L’année dernière, le solde des échanges de biens et services des États-Unis avec le reste du monde était de 502,2 milliards de dollars, la Chine y contribuant pour 347 milliards, l’Europe pour 146,3 milliards et le Mexique pour 63,2 milliards. Voilà qui montre les enjeux. L’économie allemande a beaucoup à perdre de l’instauration de mesures protectionnistes américaines, mais ce n’est rien comparé à la chinoise, qui serait en premier lieu très sensible à des rétorsions sur le marché en surcapacité de l’acier. L’administration américaine pourrait progressivement cibler des taxes touchant les produits importés, sans généraliser la mesure d’un coup. Les deux pays ont toutefois beaucoup à perdre dans une guerre commerciale, ce qui ne signifie pas qu’un accord sera facilement trouvé, les difficultés à mettre au point la rencontre d’avril le reflétant dès à présent.
Côté Européens, tout se passe comme si les dirigeants, qui n’avaient pas vu venir la victoire de Donald Trump, se refusaient à toujours concevoir ce qui pourtant se passe sous leurs yeux. L’Amérique n’est pas celle qu’ils croyaient, les républicains présentables ayant été totalement débordés. A cet égard, la confirmation par son directeur James Comey d’une enquête du FBI sur les soupçons de collusion entre Moscou et des proches de Donald Trump reflète l’intensité des bagarres qui se déroulent dans les coulisses.

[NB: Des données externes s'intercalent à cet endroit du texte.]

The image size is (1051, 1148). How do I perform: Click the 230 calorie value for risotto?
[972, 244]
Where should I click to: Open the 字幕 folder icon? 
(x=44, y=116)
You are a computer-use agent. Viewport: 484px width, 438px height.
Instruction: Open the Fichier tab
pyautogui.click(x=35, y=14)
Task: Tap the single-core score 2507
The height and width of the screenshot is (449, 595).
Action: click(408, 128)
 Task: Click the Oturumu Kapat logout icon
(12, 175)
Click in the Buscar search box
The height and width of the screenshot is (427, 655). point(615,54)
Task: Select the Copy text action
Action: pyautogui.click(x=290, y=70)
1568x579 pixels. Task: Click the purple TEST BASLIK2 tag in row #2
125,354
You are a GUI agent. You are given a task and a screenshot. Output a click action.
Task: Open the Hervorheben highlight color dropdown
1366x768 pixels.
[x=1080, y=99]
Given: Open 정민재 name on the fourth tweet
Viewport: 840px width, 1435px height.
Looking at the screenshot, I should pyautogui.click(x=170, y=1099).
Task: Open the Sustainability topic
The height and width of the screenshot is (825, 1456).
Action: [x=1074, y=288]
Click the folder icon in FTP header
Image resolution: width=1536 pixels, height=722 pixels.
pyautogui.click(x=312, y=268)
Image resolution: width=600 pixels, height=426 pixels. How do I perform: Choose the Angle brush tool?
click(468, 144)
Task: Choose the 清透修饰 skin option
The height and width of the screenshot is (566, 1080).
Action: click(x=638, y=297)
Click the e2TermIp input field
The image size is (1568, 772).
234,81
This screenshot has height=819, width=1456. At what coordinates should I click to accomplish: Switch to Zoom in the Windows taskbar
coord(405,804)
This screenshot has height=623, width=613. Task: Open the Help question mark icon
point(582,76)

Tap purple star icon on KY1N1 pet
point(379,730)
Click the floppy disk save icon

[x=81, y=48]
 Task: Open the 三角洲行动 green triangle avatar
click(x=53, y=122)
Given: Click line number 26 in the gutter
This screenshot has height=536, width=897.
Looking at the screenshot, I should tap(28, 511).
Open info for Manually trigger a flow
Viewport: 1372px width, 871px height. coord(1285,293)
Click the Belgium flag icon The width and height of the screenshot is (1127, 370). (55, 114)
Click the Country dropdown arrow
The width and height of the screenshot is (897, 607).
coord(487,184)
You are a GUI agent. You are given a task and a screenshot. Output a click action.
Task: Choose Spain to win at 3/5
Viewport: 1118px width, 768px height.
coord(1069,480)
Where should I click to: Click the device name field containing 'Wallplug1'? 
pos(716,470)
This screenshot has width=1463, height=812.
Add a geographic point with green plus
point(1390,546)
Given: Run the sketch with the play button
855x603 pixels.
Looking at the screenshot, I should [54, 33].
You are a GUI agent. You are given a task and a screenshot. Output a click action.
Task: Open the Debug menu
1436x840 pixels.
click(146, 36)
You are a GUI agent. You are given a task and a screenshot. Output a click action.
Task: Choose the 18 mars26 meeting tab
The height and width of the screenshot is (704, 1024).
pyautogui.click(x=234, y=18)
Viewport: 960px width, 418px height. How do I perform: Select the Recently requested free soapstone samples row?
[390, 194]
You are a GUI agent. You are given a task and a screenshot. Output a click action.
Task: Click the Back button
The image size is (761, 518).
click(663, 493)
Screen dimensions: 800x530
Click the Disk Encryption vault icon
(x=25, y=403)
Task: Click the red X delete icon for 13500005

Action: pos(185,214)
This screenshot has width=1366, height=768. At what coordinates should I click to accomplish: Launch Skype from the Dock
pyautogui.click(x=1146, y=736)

Continuant à faire preuve de la plus grande désinvolture, Donald Trump s’est choisi un entourage de haut gradés réactionnaires, d’hommes d’affaire sans foi ni loi, de banquiers et d’idéologues d’extrême-droite. Il a redonné les commandes aux financiers, qui devaient sous Obama les partager, et a engagé une nouvelle course aux armements. En interne, sa communication empruntant à ses messages à l’emporte pièce sur Twitter s’adresse directement à sa base électorale.
Ne parvenant pas à concevoir que le président américain va s’efforcer d’accomplir dans toute la mesure du possible ce qu’il a annoncé, les hautes autorités européennes – qui ont déjà fait preuve de tant de perspicacité dans la conduite de leurs propres affaires – sont décontenancées. Car elles sont convaincues des bienfaits de la mondialisation et ont déjà oublié que le FMI a fait remarquer, sans plus de conséquences, qu’elle était aussi porteuse du développement des inégalités, un phénomène selon lui inquiétant.
Qui l’eût cru, ces innocents croient à leurs dogmes !
21/3 17h00 : Erratum
Emporté par mon élan, j’ai confondu la mise au point lundi d’une version amendée de la loi sur la couverture maladie avec son adoption par la Chambre des représentants prévue pour jeudi. Il n’est pas encore certain qu’elle recueille la majorité des voix, en raison de dissensions dans le camp républicain et en dépit d’une intervention de Donald Trump.